**Goal of the exercise**: Retype the following lines without changing anything.

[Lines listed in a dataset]
++++++++++++++++++++
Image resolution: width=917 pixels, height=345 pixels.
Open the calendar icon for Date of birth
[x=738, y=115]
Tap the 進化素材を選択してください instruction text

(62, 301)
++++++++++++++++++++
**Correct answer**:
Image resolution: width=917 pixels, height=345 pixels.
Open the calendar icon for Date of birth
[x=738, y=115]
Tap the 進化素材を選択してください instruction text

(62, 301)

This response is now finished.